International Day of Persons with Disabilities (IDPD) is a UN day that is celebrated every year on 3 December.
The day is about promoting the rights and well-being of persons with disabilities at every level of society and development, and to raise awareness of the situation of persons with disabilities in all aspects of political, social, economic, and cultural life. WHO joins the UN in observing this day each year, reinforcing the importance of securing the rights of people with disabilities, so they can participate fully, equally and effectively in society with others, and face no barriers in all aspects of their lives.
The number of people who experience significant disability is growing driven by increased number of people with noncommunicable diseases, who are also living longer and ageing with limitations in functioning.

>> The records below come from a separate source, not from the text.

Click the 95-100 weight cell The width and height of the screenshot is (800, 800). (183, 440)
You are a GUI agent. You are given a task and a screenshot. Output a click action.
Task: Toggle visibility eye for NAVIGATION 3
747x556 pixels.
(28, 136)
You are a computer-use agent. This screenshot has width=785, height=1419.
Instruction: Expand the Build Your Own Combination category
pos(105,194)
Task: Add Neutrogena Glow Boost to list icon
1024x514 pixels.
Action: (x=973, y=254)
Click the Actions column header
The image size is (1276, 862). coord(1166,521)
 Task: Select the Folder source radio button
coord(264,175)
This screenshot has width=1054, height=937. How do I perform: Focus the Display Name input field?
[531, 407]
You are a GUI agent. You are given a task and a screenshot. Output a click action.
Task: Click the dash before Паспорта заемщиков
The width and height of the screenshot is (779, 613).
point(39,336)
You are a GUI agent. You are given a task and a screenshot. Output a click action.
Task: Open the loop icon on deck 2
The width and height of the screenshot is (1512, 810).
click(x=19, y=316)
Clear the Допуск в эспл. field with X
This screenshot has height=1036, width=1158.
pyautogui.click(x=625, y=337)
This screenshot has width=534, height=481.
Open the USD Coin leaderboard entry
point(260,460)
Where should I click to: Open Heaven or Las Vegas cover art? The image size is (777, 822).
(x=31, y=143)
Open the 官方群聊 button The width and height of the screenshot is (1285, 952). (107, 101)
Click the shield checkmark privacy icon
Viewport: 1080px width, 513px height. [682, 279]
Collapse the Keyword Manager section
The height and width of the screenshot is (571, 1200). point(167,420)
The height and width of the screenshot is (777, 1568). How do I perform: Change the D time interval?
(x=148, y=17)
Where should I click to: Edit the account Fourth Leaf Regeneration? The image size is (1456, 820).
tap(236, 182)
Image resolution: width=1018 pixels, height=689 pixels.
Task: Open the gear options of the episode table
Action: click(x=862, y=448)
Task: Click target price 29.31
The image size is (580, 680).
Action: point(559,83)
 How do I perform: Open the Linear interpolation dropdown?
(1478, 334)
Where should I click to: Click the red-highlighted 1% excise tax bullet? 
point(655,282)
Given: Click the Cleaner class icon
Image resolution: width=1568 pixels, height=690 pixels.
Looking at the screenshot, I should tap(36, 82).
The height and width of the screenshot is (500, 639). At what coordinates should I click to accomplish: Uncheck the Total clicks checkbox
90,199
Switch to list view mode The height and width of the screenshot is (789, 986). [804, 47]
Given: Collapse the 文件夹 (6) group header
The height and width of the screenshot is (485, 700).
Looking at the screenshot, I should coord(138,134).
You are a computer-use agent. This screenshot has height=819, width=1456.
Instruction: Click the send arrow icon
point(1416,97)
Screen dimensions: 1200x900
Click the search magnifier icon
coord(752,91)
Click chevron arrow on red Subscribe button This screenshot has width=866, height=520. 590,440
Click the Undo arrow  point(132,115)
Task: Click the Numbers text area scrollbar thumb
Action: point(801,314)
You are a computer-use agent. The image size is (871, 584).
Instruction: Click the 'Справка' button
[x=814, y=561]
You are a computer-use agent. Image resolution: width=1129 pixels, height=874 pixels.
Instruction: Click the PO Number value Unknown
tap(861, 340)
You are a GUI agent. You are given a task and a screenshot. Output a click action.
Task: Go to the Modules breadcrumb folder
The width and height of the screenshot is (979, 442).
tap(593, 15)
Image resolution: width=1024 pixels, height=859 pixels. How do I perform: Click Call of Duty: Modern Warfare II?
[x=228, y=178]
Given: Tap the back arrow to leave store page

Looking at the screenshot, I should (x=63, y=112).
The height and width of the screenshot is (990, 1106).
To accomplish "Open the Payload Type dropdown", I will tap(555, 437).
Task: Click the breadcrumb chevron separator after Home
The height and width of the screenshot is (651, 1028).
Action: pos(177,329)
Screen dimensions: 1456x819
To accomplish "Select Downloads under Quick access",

Persons with disabilities around the world experience health inequities – they die earlier, have poorer health and experience more limitations in everyday functioning than the rest of the population. These inequities are the result of unjust and unfair conditions they face, including stigma and discrimination, poverty, exclusion from education and employment, and barriers in the health system.
Innovative and transformative approaches to inclusive development means doing things differently in the health sector. We will not effectively address global health priorities or achieve Sustainable Development Goal 3 unless health equity for persons with disabilities at the centre of our efforts. The WHO Global Report in Health Equity for Persons with Disabilities sets forth the approaches and actions that countries can take to address these inequities.
Key facts
- An estimated 1.3 billion people – or 1 in 6 people worldwide – experience significant disability.
- Some persons with disabilities die up to 20 years earlier than those without disabilities.
- Persons with disabilities have twice the risk of developing conditions such as depression, asthma, diabetes, stroke, obesity or poor oral health.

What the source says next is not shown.